IRDAI: Health Insurance Companies Can Now Launch Products First and Apply for Approval Later

HEALTH INSURANCE


IRDAI: Health Insurance Companies Can Now Launch Products First and Apply for Approval Later

On 1st June 2022, The Insurance Regulatory and Development Authority of India (IRDAI) issued new guidelines for the approval of the Products. It has been decided to allow Health insurance companies to launch a new product offering modification or revision of existing products under the ‘Use and File’ process.

The "Use and File" procedure allows Insurance Companies to Launch a product and file for approval after the launch. New guidelines intend to empower Insurance companies to design and price the product based on the following factors-

  • Their Philosophy is to increase Insurance Penetration

  • Design Products to meet the Target Segments

  • Design Products that are simple to understand and easy to implement 

This stepping stone will enable the insurance industry to launch appropriate products without having to wait for approvals. 

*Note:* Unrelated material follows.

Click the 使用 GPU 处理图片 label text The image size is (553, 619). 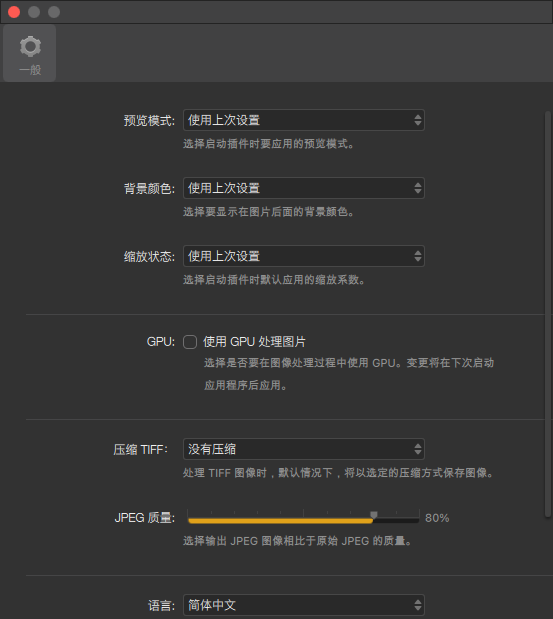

The procedure “Use and File” means that insurers can introduce their products to the market  &  file for approval with IRDAI within seven days from the launch. However, insurers now have a greater responsibility to ensure the robustness of their product and pricing along with the policyholder’s safety. 

Guidelines on USE & FILE by IRDAI 

According to the regulator, all add-ons or riders introduced or modified/revised sold by health insurance firms are authorized to be launched through the 'Use and File’ procedure. They will, however, have to follow certain additional rules. They are as follows- 

Insurers are responsible for ensuring that product price is viable, self-sustaining, and affordable to the target market.

Any pricing changes will be based solely on the underlying claims experience (Incurred Claims Ratio) and the need to keep the product viable and self-sustaining. Insurers must publish the rationale for the price change on their website, as well as the underlying claim experience (Incurred Claims Ratio) of the product that led to the price change.

  • The products/add-ons must be priced according to commonly established standards.

  • Premium prices must reflect the benefits, terms, and conditions of the underlying products/add-ons and must not be discriminatory.

  • Management Expenses loading for add-ons will be evaluated on a case-by-case basis.

This procedure will make every process related to health insurance easier for insurers.